What you are asked to do: Starting at the line containing "Given: Preview data with 预览(P) button" and ending at the line containing "click(516, 17)", write these lines out again with "underlined label" swapped for "bold label" and nothing else changed, leaving out the pictures.

************

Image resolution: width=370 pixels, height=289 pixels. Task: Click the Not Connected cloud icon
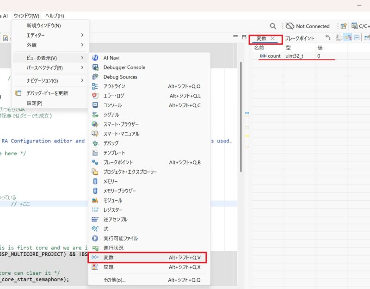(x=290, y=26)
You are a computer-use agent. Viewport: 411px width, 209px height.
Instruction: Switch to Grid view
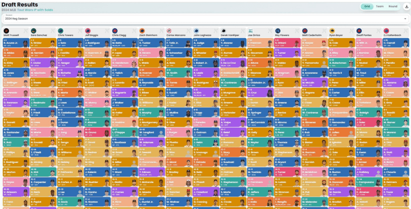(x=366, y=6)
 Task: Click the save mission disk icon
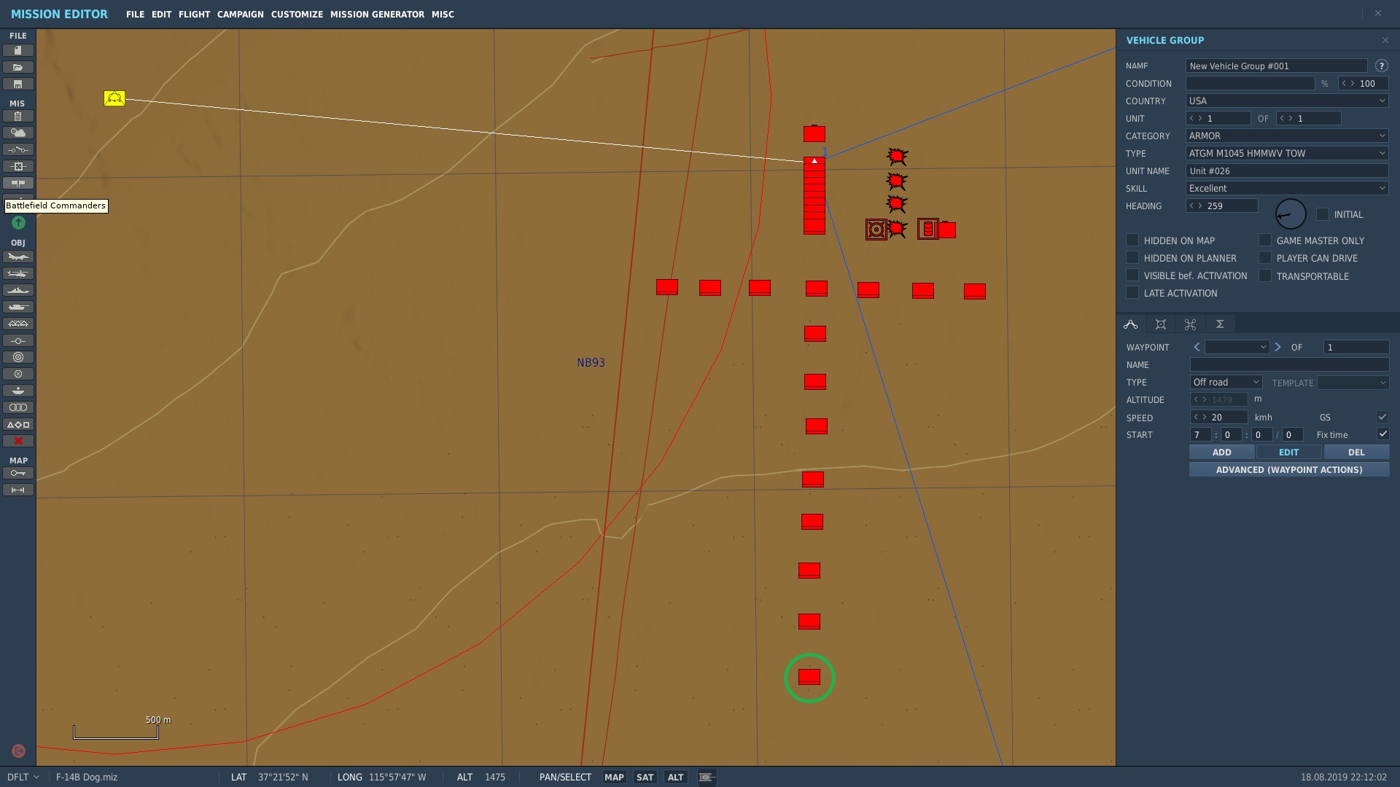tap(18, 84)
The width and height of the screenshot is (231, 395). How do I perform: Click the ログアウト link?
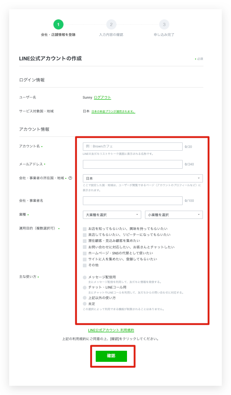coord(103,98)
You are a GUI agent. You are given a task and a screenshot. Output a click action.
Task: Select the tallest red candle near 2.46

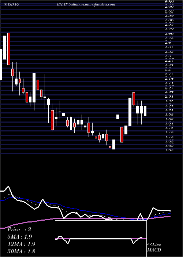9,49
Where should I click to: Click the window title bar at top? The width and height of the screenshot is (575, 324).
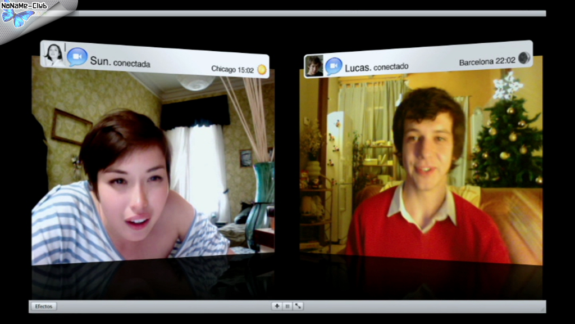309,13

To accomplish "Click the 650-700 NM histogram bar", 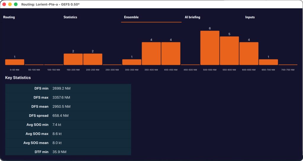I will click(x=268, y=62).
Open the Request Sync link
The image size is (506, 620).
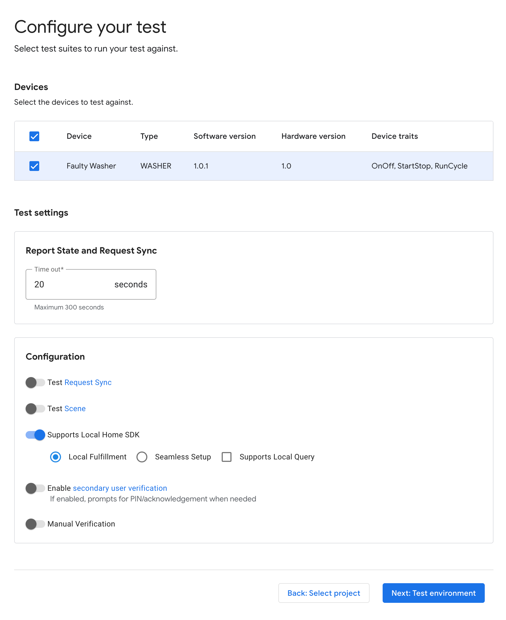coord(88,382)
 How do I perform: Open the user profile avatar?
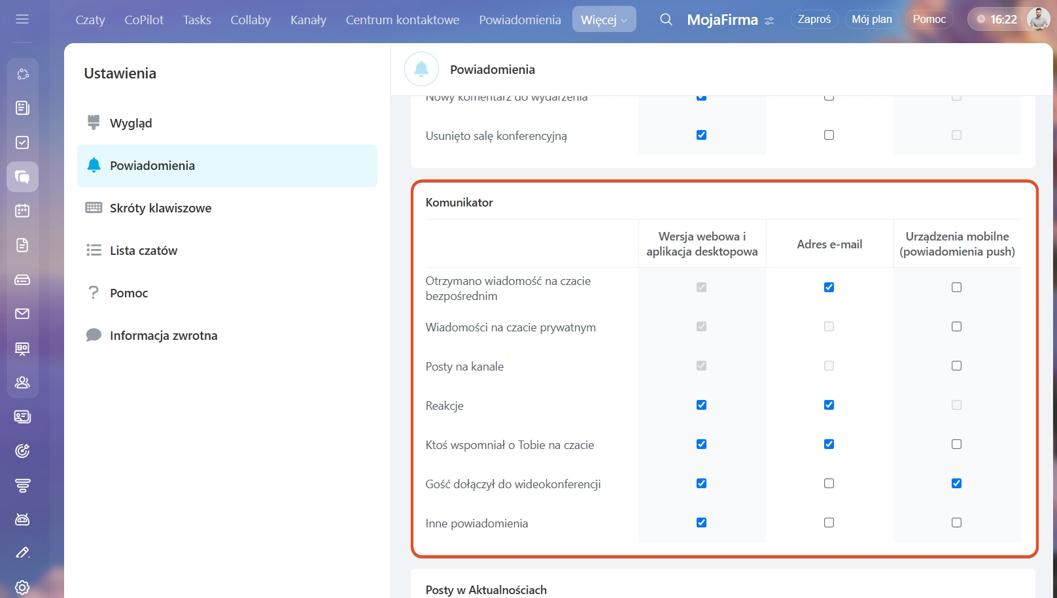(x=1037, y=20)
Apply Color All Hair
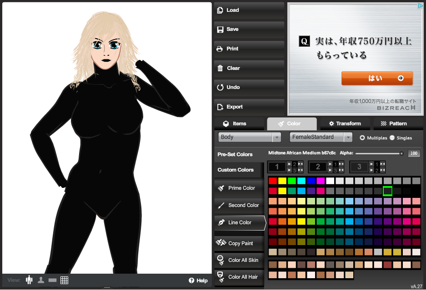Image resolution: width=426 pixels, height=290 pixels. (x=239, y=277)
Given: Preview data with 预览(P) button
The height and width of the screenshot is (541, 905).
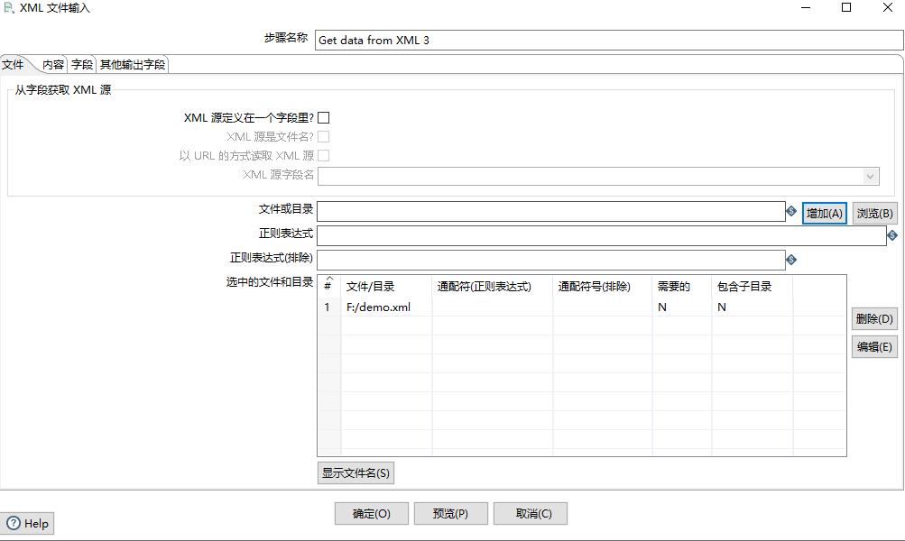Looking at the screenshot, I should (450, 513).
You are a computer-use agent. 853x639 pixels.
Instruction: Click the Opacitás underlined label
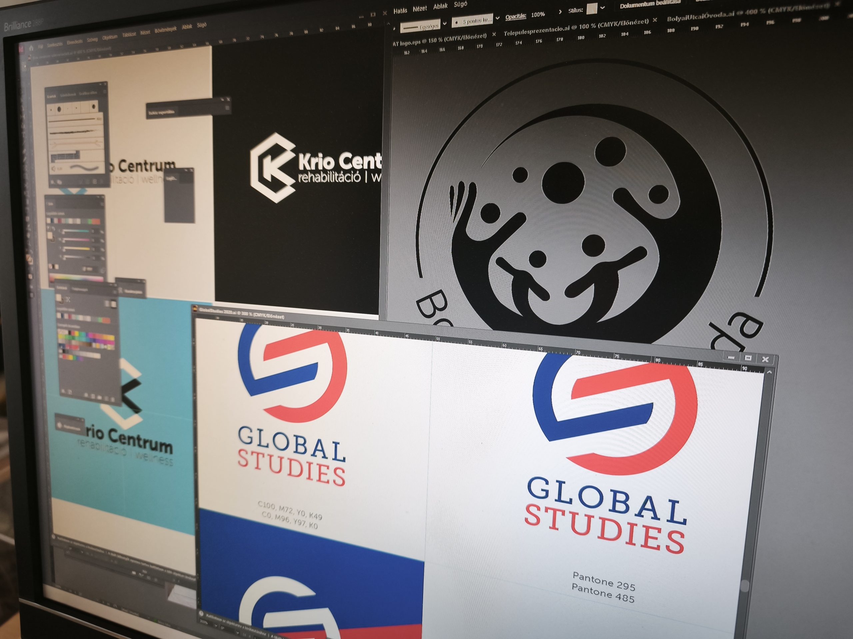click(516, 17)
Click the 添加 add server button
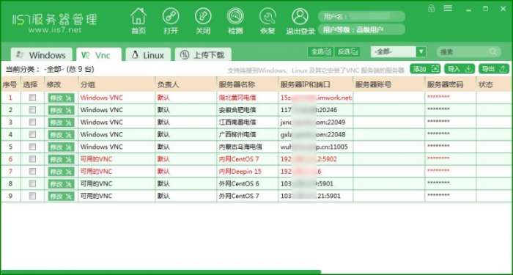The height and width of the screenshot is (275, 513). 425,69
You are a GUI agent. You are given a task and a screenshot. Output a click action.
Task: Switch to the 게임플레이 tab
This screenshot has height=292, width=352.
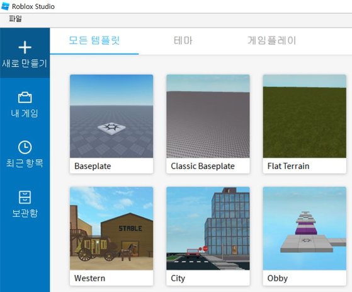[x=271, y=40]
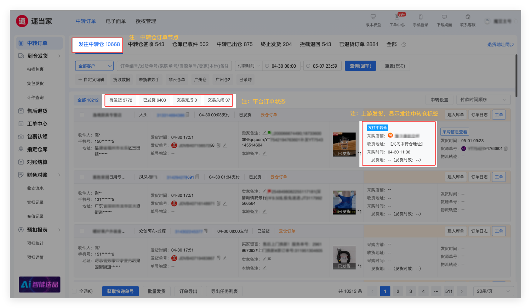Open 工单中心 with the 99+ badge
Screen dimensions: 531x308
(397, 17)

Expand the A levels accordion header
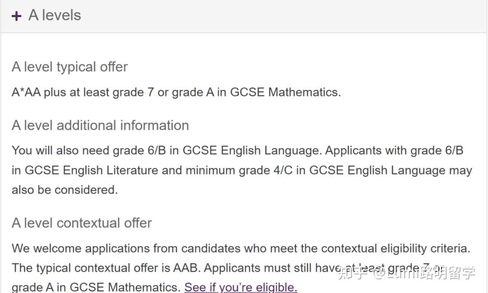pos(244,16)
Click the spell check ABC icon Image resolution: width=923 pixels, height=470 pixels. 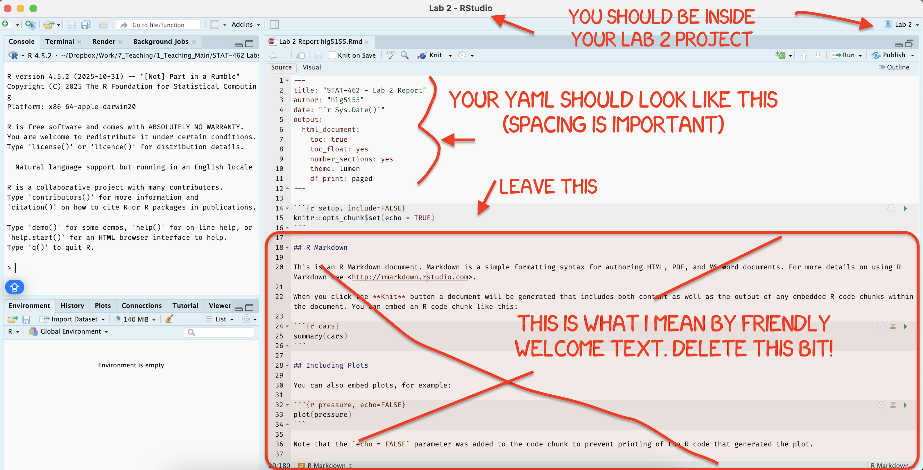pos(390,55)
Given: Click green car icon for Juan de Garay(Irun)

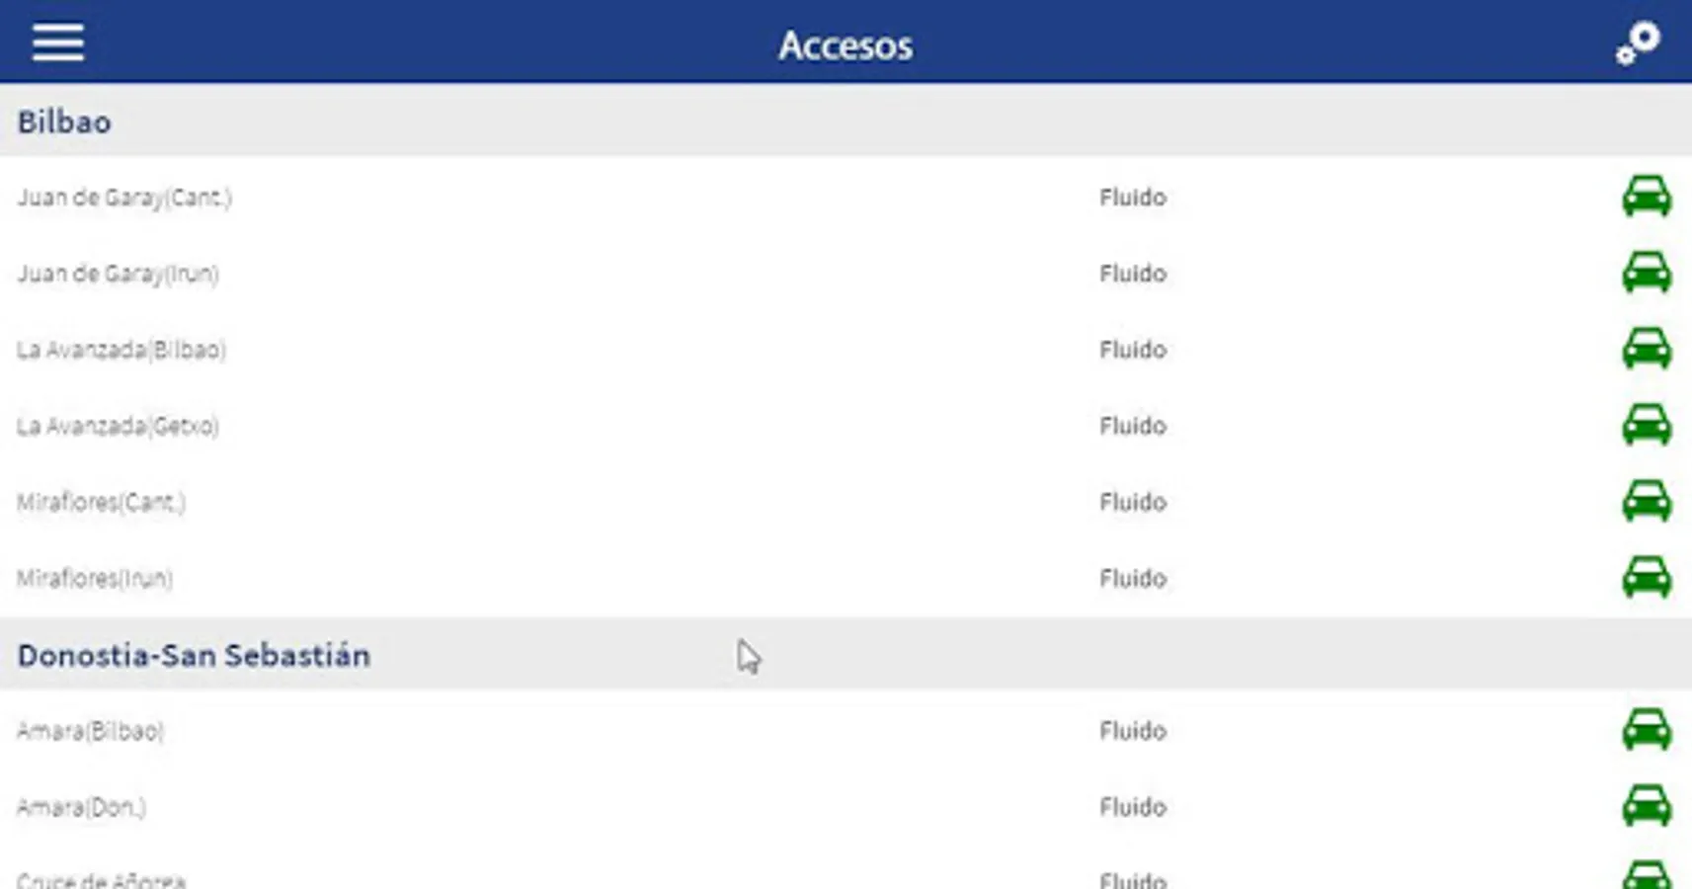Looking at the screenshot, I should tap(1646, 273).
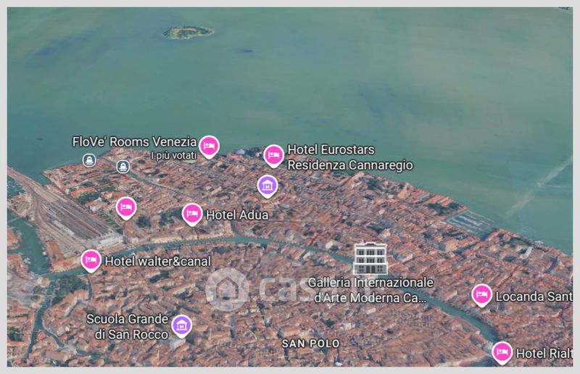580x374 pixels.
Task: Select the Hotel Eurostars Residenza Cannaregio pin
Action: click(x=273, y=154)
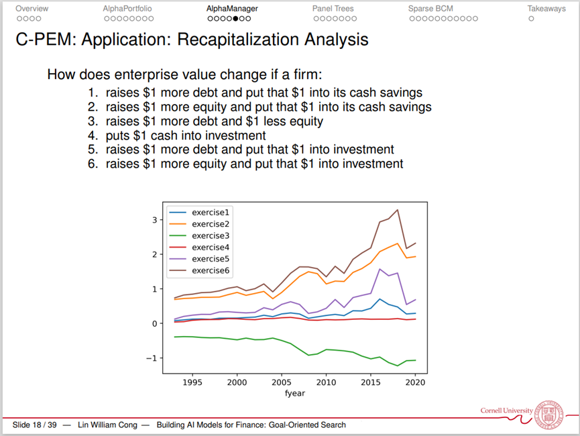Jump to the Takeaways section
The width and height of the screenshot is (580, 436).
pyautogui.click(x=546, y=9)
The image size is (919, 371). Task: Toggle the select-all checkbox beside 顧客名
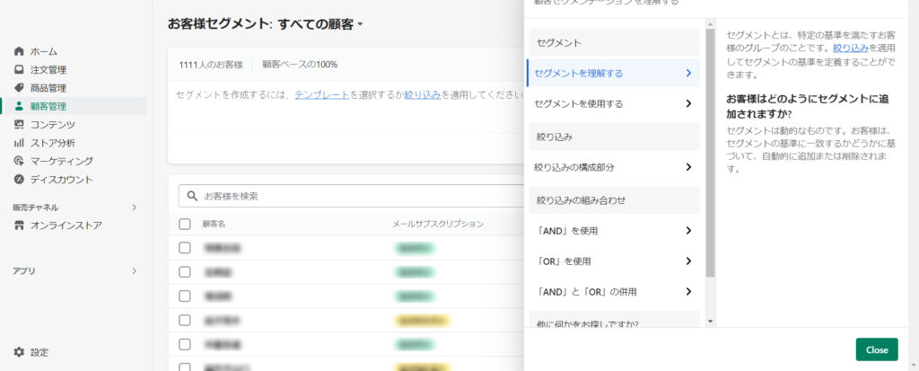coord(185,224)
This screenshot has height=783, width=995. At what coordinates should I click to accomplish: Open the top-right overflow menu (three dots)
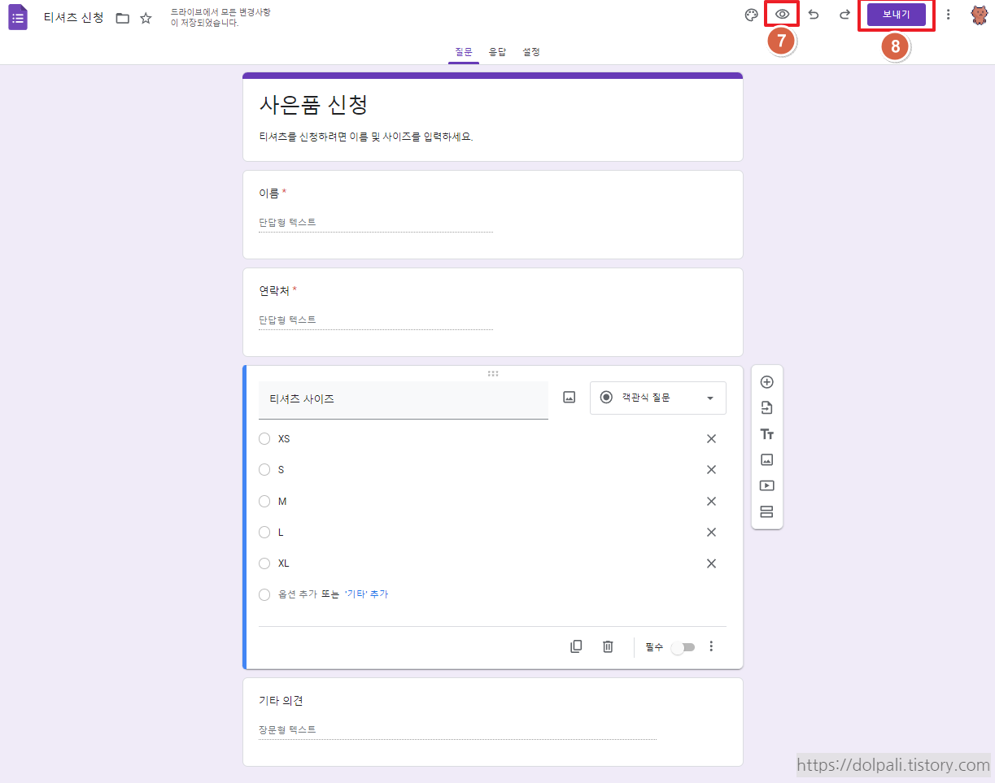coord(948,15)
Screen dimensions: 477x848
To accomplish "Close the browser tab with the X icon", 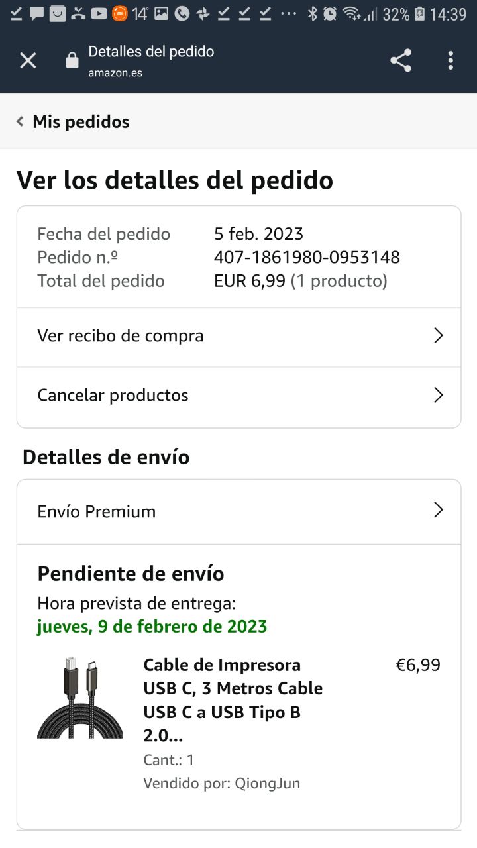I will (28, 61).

************

Answer for this exercise:
Given: Preview data with 预览(P) button
The height and width of the screenshot is (541, 905).
Looking at the screenshot, I should (450, 513).
You are a computer-use agent. 853x639 pixels.
Instruction: Click the Opacitás bold label
click(516, 17)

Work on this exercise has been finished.